Selected extract
□ □ □

Lisa Huang 黄丽莎, Garine Gokceyan, Loraine Furter, Naïma Ben Ayed, Émilie Aurat

Multi Scripts – Blended Type Family Stories is a collective research-in-progress about multi-script typography. Partial and situated rather than universalist, it aims to be reflective, critical, speculative, and rich in proposals. It uses decolonial and feminist tools, it centres on diasporic experiences, pays attention to personal, professional, and family stories and anecdotes, to bring a contemporary reflection on multi-script typographic creation today.

Multiscripts – Familieverhalen in gemengde font is een lopend collectief onderzoek over multiscript typografie. Het is eerder partijdig en situationeel dan universalistisch bedoeld, en wil reflectief, kritisch en speculatief zijn met een rijkheid aan voorstellen. Het maakt gebruik van dekoloniale en feministische instrumenten, richt zich op diasporische ervaringen en besteedt aandacht aan persoonlijke, professionele en familiale verhalen en anekdotes. Zo wil het een actuele reflectie brengen van hedendaagse typografische creaties in multiscript.

The process of globalization in a post-colonial reality tends to generate uniformity at numerous levels. It standardizes cultures, ways of thinking and ways of seeing. As a central visual interface to culture, scripts — the visual representations of languages — are subject to this process. Latin, a globally successful script, has an outsize influence on the way languages are shaped and used, and its colonial heritage is reflected in its cultural and technological hegemony on a global scale. From the keyboards we type on, the way computers and (smart)phones encode characters, the way we transliterate languages(using another script to transcribe a language), the Latin script is always in the position of being the default in the different tools that shape communication today.

The hegemony of the Latin script influences the way letterforms of different writing systems are shaped and designed. In the world of typography, multilingualism often means having to deal with more than one script, and the term multi-script is used for typographic designs that contain several writing systems. The tools, trends, pedagogies and technologies that accompany the practice of type design are often based on placing the Latin script at the top of the ladder.

□ □ □

Parts of the exercise
a) Answer these questions about the text on multi-script typography:
(i) Which two kinds of tools does the research use?
(ii) Which script does the text say has an outsize influence on the way languages are shaped and used?
(iii) What is the term multi-script used for in typography?
b) Quote the text on multi-script typography from "Lisa Huang 黄丽莎, Garine" to "typographic creation today.".

□ □ □

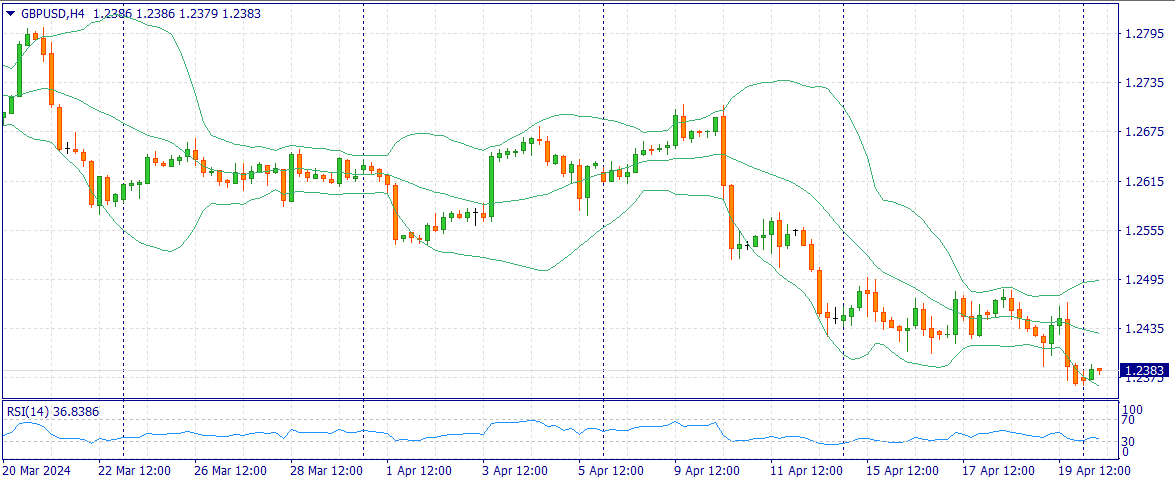Click the 1.2435 price axis label
1175x483 pixels.
tap(1143, 329)
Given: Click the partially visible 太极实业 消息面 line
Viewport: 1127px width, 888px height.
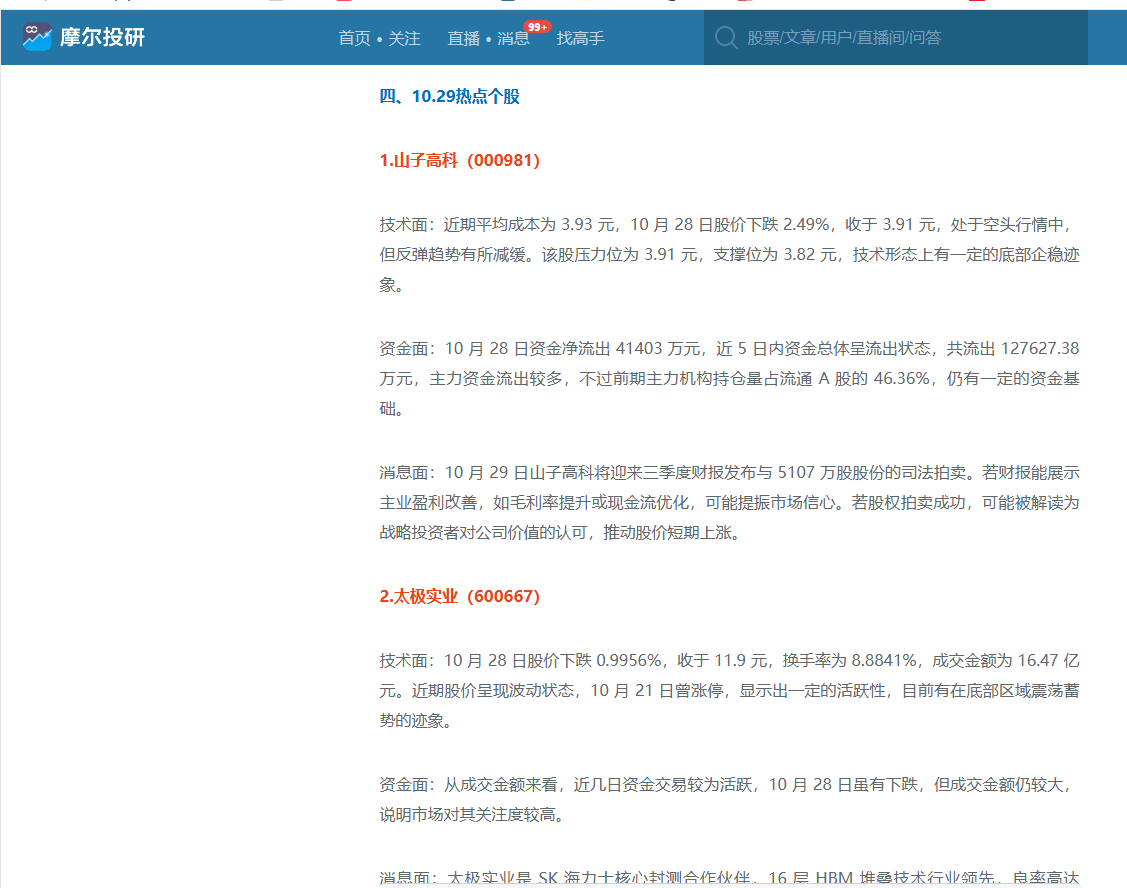Looking at the screenshot, I should coord(729,877).
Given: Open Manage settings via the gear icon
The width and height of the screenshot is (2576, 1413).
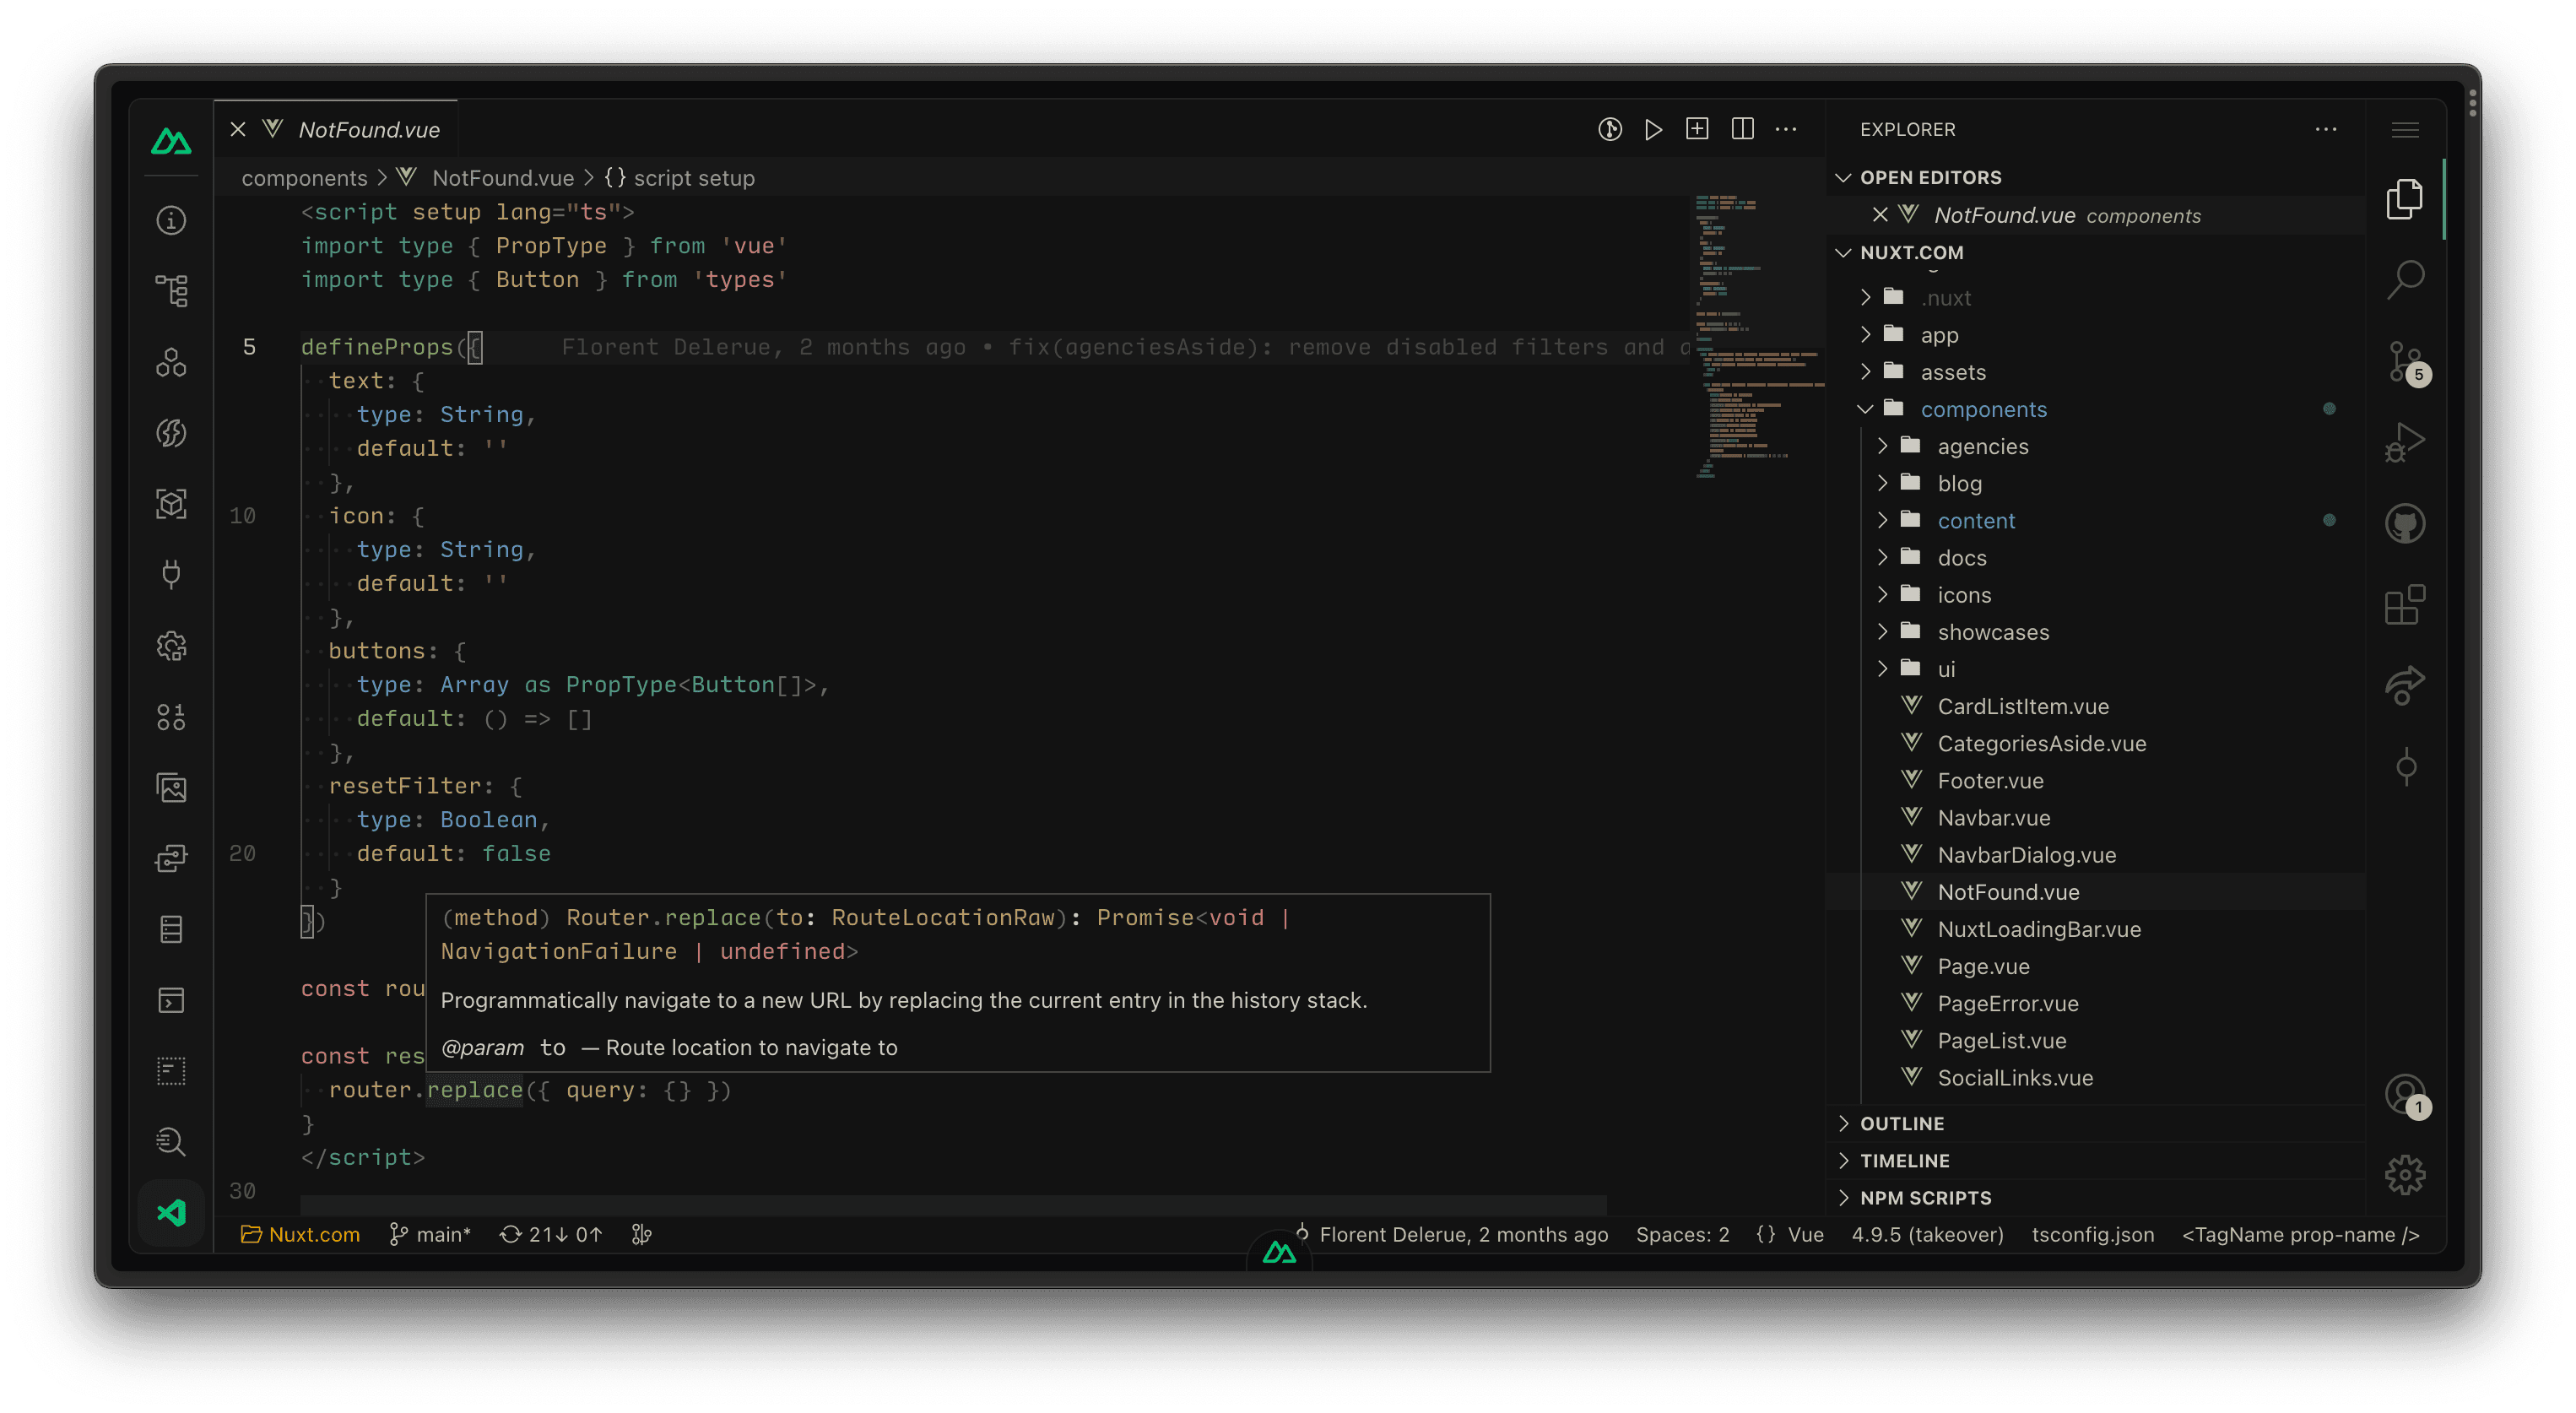Looking at the screenshot, I should tap(2404, 1174).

□ □ □

Results
a)
(i) Decolonial and feminist tools.
(ii) The Latin script.
(iii) Typographic designs that contain several writing systems.

b)
Lisa Huang 黄丽莎, Garine Gokceyan, Loraine Furter, Naïma Ben Ayed, Émilie Aurat

Multi Scripts – Blended Type Family Stories is a collective research-in-progress about multi-script typography. Partial and situated rather than universalist, it aims to be reflective, critical, speculative, and rich in proposals. It uses decolonial and feminist tools, it centres on diasporic experiences, pays attention to personal, professional, and family stories and anecdotes, to bring a contemporary reflection on multi-script typographic creation today.